Resto in silenzio, ancora. Non è il momento, evito di dirle che nessuno “la prende bene”:
esistono tempi e modi, ma le fasi del lutto (cioè lo shock) arrivano comunque. Sto aspettando il gancio cui aggrapparmi, il filo sottilissimo da tirare per iniziare insieme la Via della Cura: non devo forzare, mi basta rilassarmi e fare lavorare i sensi. L’empatia è un senso, per esempio: coglie, osserva, ascolta, intuisce. Prima o poi chi siede di fronte a me getterà un ponte di corda dal suo abisso al mio, e se sarò pronta ad afferrarlo ci troveremo insieme in mezzo, a dondolare su un vuoto che di cui avremo paura ma che potremo riempire con calma, con una ricerca che non assomiglia alle altre, con le parole e i silenzi che ci verranno spontanei.
– Sa, in questo periodo ho scoperto che scrivere mi fa bene.
Piccola luce, forse barlume: la invito a continuare.
– Non pensi a libri come i suoi, eh, niente di tutto questo. Magari scrivo tre volte la lista
della spesa, ma devo usare la penna e scegliere fogli adatti. Oppure butto giù lettere a
persone che non le riceveranno, oppure memorie, o riflessioni. Alla fine mi sono
comprata un grosso quaderno: ogni giorno mi metto lì e scrivo, pensi che ho copiato
interi brani di libri e una volta ho tentato perfino di trascrivere i dialoghi di un film che
adoro. Il punto non è cosa scrivo, ma è che quando lo faccio muovo le mani.
– Me lo spieghi meglio.
– E’ come quando riparo i mobili a casa, un’altra mia passione. Il mio lavoro è
lontanissimo dalla manualità, ma se uso le mani tutto vola via: devo concentrarmi solo
su quello, è impossibile mantenere vive le angosce. Adesso ho scoperto che scrivere
non è solo un’attività intellettuale, è anche muovere le mani.
Ride.
– Sono diventata un’operaia della penna, per autocura.
Gioco, partita, incontro: ha già vinto. Ha imboccato la sua Via e non lo sa, lo noterà passo dopo passo.

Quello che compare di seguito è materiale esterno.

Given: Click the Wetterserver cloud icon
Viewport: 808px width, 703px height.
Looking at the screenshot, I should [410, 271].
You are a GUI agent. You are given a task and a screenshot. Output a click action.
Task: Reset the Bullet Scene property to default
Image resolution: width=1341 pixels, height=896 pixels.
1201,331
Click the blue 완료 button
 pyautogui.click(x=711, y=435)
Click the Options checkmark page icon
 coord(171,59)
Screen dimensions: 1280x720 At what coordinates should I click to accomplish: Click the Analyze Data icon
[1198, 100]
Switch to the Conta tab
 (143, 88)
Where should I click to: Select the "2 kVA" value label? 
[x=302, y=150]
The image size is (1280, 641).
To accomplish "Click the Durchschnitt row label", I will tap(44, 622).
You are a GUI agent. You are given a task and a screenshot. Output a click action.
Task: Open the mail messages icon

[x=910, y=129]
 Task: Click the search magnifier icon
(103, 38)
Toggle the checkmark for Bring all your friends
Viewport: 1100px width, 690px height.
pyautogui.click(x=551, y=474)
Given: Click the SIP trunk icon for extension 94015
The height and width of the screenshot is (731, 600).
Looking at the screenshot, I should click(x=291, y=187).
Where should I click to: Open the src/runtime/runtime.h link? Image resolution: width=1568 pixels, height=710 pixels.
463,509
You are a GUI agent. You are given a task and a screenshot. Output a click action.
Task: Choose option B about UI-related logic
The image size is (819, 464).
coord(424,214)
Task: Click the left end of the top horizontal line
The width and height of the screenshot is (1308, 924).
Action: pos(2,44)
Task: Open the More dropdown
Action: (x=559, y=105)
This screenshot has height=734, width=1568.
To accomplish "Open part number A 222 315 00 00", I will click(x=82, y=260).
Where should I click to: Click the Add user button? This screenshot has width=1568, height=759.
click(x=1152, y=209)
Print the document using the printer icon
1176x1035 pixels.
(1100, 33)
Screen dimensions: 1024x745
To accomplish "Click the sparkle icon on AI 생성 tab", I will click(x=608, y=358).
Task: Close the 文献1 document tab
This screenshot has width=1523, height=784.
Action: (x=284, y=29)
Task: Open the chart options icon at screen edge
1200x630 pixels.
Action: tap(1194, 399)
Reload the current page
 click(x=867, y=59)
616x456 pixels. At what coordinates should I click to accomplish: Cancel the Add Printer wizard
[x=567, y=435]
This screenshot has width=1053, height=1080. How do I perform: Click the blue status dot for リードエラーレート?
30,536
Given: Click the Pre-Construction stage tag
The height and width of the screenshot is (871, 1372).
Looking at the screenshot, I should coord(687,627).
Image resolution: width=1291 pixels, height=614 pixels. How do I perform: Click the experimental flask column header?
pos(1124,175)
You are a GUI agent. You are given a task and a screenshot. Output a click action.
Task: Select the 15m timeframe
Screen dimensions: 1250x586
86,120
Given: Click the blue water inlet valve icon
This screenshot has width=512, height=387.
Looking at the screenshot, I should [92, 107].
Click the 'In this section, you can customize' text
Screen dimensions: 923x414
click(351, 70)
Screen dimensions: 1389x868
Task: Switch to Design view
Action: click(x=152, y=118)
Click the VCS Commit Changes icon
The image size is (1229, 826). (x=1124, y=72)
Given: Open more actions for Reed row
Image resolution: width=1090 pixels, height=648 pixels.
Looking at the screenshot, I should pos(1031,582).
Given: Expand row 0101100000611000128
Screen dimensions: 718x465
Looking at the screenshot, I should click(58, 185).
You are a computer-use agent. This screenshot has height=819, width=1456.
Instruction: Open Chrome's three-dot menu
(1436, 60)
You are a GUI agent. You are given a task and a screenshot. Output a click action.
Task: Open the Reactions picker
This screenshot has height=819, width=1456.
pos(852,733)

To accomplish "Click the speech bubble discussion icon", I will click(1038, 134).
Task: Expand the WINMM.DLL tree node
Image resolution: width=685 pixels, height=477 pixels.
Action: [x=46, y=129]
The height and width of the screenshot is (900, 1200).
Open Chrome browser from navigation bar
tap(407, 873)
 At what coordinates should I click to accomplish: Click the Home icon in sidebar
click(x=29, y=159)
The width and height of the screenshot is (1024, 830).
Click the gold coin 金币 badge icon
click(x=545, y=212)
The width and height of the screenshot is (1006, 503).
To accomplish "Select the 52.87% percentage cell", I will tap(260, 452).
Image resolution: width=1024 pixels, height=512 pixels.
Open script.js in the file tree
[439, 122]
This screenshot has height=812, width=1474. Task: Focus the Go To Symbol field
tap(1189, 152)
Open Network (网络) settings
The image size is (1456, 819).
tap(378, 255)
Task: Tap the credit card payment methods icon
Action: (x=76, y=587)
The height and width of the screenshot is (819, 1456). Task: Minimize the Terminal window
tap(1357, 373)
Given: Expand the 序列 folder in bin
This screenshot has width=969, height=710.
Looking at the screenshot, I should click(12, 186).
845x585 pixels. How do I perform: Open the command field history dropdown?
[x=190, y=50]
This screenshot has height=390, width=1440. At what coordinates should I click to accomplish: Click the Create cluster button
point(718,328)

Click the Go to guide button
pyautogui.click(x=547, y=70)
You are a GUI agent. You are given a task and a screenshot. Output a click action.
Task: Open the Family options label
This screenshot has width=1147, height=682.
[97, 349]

Il punto non è che scriva, ma che muova le mani: il suo istinto l’ha già portata dove tonnellate di studi psicologici e scientifici avrebbero voluto indirizzarla. Non ha avuto bisogno di esplorare siti e libri, qualcosa in lei sapeva: è stata attenta a ricevere i messaggi che affioravano. Qualcosa l’ha spinta ad agire, a non restare in un’apatia riflessiva da intellettuale (lo è) che si avvita intorno a un’ossessione, e nemmeno al pensiero positivo che tira via veloce sorvolando sulla sostanza. Muove le mani. Scrive, quindi muove le mani. Tutto lì. Decine di libri sono nati così, li hanno definiti salvifici perché affrontano il lutto e lo trasformano in arte: la verità è che tutti nascondono una parte molto più prosaica, cioè il
movimento delle mani di chi li ha creati. L’idea è che esista una “medicina narrativa”: si
armeggia nella psiche, si cercano motivazioni giù nel più buio recesso che ignoriamo, ed è
tutto bello e vero. Concordo: questo approccio vale e si deve portare avanti. Ma un altro
aspetto pratico, meccanico, energetico non dovrebbe sfuggire: muovere le mani impegna
emozioni e razionalità, diventa impossibile concentrarsi su altro. Scrivere, quindi, è (anche) mero esercizio motorio che salva dal trauma e accompagna a una nuova e migliore realtà. E’ una visione forse dissacrante per il sacro concetto di scrittura come mente-che-eleva-e-fa- evolvere-la-società, ma ogni approccio di medicina integrata in fondo un po’ lo è.